Establish how many lines in the material below include the word "will", then give the count alone.
BEGIN
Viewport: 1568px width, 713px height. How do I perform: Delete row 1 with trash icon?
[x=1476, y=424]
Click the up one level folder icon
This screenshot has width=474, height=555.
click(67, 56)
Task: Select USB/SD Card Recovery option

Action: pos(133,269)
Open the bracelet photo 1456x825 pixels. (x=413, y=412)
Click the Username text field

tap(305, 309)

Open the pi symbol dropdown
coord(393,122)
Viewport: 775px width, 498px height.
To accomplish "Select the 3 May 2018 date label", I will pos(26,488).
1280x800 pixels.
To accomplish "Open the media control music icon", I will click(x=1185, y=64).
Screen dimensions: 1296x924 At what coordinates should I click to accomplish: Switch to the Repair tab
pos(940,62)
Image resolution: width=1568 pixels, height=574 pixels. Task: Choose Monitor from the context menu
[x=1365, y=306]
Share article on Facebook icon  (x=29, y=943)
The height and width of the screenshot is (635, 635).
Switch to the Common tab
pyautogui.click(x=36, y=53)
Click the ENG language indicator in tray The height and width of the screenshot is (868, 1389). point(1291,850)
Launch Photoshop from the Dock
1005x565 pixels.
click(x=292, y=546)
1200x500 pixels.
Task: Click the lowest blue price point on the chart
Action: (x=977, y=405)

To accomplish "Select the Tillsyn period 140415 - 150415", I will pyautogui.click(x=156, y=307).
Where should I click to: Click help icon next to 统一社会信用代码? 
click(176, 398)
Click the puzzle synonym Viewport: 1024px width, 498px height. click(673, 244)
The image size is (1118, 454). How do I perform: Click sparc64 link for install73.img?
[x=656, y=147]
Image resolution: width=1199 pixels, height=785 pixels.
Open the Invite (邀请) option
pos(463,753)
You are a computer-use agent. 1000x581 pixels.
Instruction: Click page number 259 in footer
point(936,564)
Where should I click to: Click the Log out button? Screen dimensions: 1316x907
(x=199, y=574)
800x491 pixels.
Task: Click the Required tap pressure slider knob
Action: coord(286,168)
END
__EXERCISE ANSWER__. 3